== Segment start ==

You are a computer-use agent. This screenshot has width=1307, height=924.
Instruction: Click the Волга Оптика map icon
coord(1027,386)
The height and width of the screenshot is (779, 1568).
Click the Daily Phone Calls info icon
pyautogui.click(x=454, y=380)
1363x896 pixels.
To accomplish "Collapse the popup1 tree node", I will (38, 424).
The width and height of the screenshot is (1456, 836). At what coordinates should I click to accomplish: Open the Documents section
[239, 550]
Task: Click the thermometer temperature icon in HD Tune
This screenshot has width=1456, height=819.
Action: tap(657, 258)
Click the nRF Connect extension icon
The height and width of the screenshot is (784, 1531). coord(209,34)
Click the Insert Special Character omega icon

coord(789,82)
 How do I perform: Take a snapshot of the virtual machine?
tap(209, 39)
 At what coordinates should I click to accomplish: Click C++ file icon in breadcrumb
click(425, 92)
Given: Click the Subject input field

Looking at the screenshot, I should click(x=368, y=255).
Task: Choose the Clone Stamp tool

== Segment end ==

What you need to do —
Copy the records above exactly.

Solution to the problem —
You are a computer-use agent. This screenshot has width=1307, height=924.
Instruction: Click the Волга Оптика map icon
coord(1027,386)
The height and width of the screenshot is (779, 1568).
Click the Daily Phone Calls info icon
pyautogui.click(x=454, y=380)
1363x896 pixels.
To accomplish "Collapse the popup1 tree node", I will (38, 424).
The width and height of the screenshot is (1456, 836). At what coordinates should I click to accomplish: Open the Documents section
[239, 550]
Task: Click the thermometer temperature icon in HD Tune
This screenshot has width=1456, height=819.
Action: tap(657, 258)
Click the nRF Connect extension icon
The height and width of the screenshot is (784, 1531). coord(209,34)
Click the Insert Special Character omega icon

coord(789,82)
 How do I perform: Take a snapshot of the virtual machine?
tap(209, 39)
 At what coordinates should I click to accomplish: Click C++ file icon in breadcrumb
click(425, 92)
Given: Click the Subject input field

Looking at the screenshot, I should click(x=368, y=255).
Task: Choose the Clone Stamp tool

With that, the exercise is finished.